*実施事項 1:* 本文のうち、「3月11日、MSD株式会社は」から始まり「の増殖を制御する役割を持つ。」で終わる部分をそのまま書き写してください。
*実施事項 2:* 本文によると、KEYNOTE-158試験ではキイトルーダをどの用量でどの間隔で投与しましたか。
*実施事項 3:* 本文にある「10変異/megabase以上である状態をTMB-Highと定義している。」という文を英語に訳してください。

*本文:*
=====
3月11日、MSD株式会社は、がん化学療法後に増悪した進行/再発の腫瘍遺伝子変異量高スコア(TMB-High)を有する固形がんの治療薬として、抗PD-1抗体薬であるキイトルーダ(一般名:ペムブロリズマブ(遺伝子組換え)、以下キイトルーダ)の適応拡大の承認申請を行ったと発表した。
キイトルーダは、T細胞に発現する受容体のPD-1と、腫瘍細胞に発現するそのリガンドであるPD-L1/2の相互作用を阻害する免疫チェックポイント阻害薬。同剤はPD-1と結合し、この受容体とリガンドとの結合を阻害することで、T細胞に生じたPD-1経路を介する免疫抑制経路を解除する。これにより悪性腫瘍の増殖を制御する役割を持つ。
今回の申請は、多施設共同非ランダム化非盲検試験であるKEYNOTE-158試験のデータに基づくもの。同試験は、固形がんに対して、キイトルーダ200mgを3週間ごとに投与した際の有効性を評価した試験である。
今回の申請により、がん種横断的に共通するバイオマーカーに基づくキイトルーダの承認申請としては、2018年に承認を取得した高頻度マイクロサテライト不安定性(MSI-High)を有する固形がんに次いで、2件目となった。
腫瘍遺伝子変異量(Tumor Mutation Burden; TMB)とは 腫瘍遺伝子変異量(Tumor Mutation Burden; TMB)は、腫瘍細胞に生じた遺伝子変異量でゲノムコーディング領域1メガ塩基 (megabase) あたりの非同義体細胞遺伝子変異数として示される。10変異/megabase以上である状態をTMB-Highと定義している。TMB-Highの腫瘍では、ネオアンチゲンがより多く誘導され、免疫チェックポイント阻害剤に対して良好に反応する可能性が示唆されている。TMB-Highの腫瘍は、悪性黒色腫や非小細胞肺がん、大腸がん、子宮内膜がんなどで比較的多く見られる。
=====
*分析用データ:*

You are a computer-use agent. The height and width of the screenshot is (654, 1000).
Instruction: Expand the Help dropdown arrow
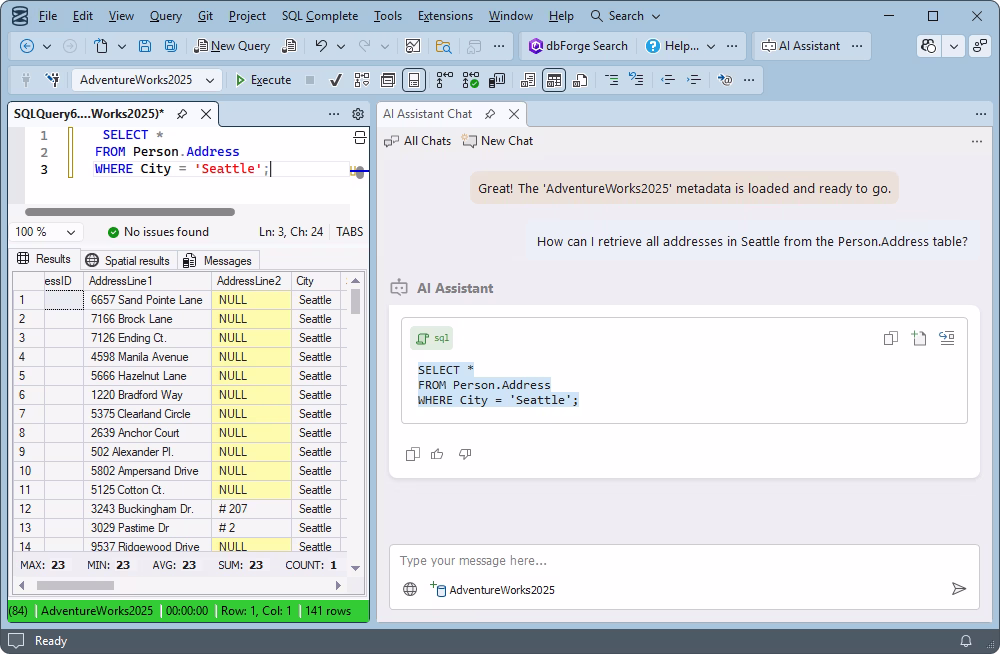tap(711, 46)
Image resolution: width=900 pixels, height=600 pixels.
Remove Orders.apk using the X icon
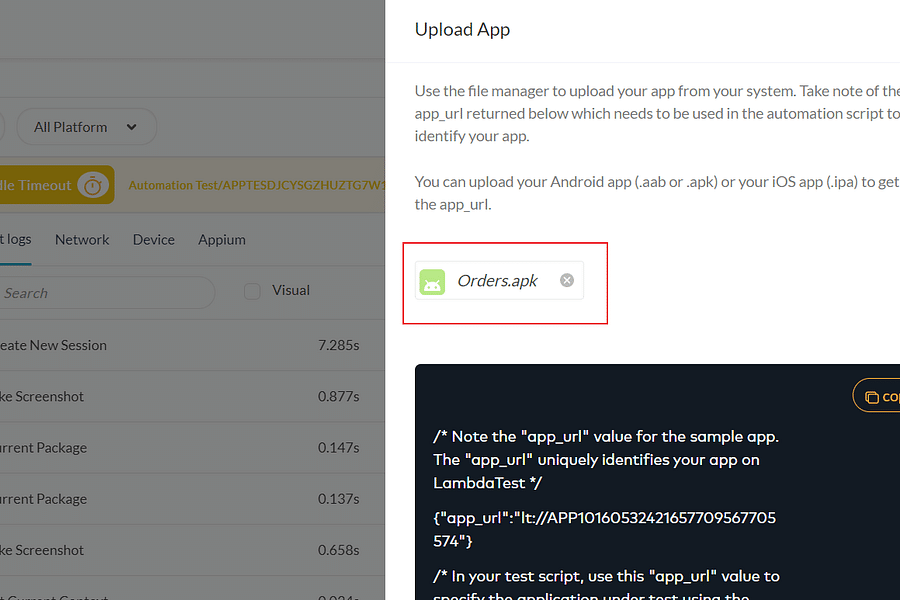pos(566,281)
=====
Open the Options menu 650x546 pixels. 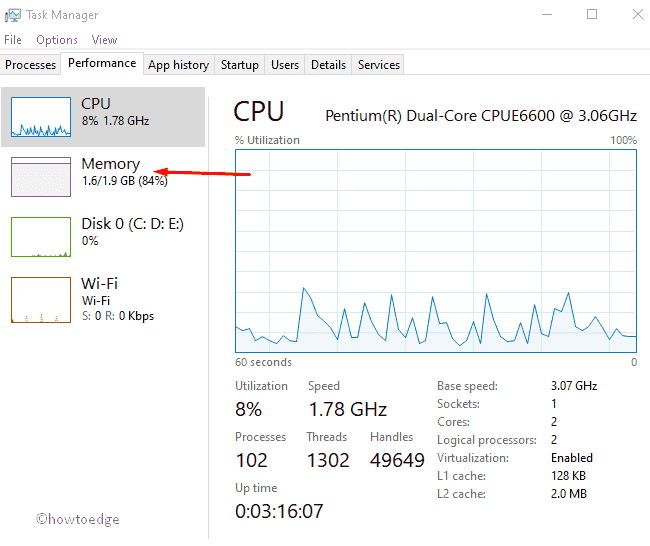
=====
*解答欄 1:*
3月11日、MSD株式会社は、がん化学療法後に増悪した進行/再発の腫瘍遺伝子変異量高スコア(TMB-High)を有する固形がんの治療薬として、抗PD-1抗体薬であるキイトルーダ(一般名:ペムブロリズマブ(遺伝子組換え)、以下キイトルーダ)の適応拡大の承認申請を行ったと発表した。
キイトルーダは、T細胞に発現する受容体のPD-1と、腫瘍細胞に発現するそのリガンドであるPD-L1/2の相互作用を阻害する免疫チェックポイント阻害薬。同剤はPD-1と結合し、この受容体とリガンドとの結合を阻害することで、T細胞に生じたPD-1経路を介する免疫抑制経路を解除する。これにより悪性腫瘍の増殖を制御する役割を持つ。

*解答欄 2:* 200mgを3週間ごとに投与しました。

*解答欄 3:* A state of 10 or more mutations per megabase is defined as TMB-High.